== Segment start ==
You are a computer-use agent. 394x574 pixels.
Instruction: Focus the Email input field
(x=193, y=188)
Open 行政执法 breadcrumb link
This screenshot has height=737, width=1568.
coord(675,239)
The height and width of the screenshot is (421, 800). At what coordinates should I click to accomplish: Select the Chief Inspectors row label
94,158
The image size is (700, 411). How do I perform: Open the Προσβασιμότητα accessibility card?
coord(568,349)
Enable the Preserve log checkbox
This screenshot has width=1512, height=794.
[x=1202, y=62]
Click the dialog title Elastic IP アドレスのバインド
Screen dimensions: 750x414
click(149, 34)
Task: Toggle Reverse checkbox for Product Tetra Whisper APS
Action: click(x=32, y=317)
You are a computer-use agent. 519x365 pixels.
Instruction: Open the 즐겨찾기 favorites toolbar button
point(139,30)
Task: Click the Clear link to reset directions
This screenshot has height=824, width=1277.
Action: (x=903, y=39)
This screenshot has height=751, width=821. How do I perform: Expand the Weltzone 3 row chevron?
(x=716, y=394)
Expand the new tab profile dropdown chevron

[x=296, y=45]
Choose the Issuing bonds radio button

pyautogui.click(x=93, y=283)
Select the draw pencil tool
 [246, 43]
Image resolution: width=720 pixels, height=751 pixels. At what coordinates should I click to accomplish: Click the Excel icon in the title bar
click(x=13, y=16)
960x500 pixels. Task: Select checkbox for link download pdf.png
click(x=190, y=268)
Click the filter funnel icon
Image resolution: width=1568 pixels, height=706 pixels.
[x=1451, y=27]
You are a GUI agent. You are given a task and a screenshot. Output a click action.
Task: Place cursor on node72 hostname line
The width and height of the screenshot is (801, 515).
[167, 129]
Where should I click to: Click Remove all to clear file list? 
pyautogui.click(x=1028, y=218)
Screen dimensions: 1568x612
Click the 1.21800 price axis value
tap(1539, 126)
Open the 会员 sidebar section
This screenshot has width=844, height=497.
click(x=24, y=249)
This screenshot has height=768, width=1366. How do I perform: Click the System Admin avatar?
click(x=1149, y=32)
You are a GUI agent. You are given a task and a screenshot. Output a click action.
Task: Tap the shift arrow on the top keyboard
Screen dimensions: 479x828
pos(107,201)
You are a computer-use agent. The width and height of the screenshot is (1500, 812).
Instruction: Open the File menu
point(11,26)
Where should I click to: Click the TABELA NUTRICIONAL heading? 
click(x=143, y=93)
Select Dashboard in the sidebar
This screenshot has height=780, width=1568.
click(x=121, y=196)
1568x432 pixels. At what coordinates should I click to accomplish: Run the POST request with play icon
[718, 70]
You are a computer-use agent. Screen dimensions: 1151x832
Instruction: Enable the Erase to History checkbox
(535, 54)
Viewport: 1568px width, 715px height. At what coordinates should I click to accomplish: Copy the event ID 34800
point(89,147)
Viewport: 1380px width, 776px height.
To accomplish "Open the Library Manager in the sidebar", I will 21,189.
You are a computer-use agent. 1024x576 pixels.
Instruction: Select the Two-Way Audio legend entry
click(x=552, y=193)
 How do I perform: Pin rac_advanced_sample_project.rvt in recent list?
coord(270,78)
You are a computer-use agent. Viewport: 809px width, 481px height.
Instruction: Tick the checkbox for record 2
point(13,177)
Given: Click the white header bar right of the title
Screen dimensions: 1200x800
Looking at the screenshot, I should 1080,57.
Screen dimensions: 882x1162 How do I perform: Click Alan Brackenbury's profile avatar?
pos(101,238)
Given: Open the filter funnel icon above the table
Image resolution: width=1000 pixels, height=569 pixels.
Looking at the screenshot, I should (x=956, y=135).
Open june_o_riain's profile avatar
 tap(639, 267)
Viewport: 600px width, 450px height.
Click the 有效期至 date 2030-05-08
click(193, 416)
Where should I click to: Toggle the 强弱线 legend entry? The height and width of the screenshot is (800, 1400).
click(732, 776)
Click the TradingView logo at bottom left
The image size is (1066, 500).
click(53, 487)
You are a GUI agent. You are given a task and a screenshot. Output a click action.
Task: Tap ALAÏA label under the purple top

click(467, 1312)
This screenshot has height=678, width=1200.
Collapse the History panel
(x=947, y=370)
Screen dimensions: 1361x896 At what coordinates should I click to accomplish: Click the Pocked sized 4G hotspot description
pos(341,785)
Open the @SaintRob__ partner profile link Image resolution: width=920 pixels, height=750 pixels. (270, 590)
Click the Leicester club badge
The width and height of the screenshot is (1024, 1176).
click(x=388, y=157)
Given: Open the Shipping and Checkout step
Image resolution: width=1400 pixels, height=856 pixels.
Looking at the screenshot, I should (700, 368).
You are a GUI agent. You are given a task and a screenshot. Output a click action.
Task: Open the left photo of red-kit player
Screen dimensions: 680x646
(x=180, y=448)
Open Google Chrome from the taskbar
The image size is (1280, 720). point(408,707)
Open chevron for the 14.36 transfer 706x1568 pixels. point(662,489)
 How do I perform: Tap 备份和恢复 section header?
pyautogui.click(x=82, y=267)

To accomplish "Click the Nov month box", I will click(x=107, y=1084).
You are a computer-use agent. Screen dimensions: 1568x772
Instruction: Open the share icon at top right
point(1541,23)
== Segment end ==
The string to find is "will"; copy every line of the listing that has it.

To accomplish "Open the Library Manager in the sidebar", I will 21,189.
To accomplish "Click the Nov month box", I will click(x=107, y=1084).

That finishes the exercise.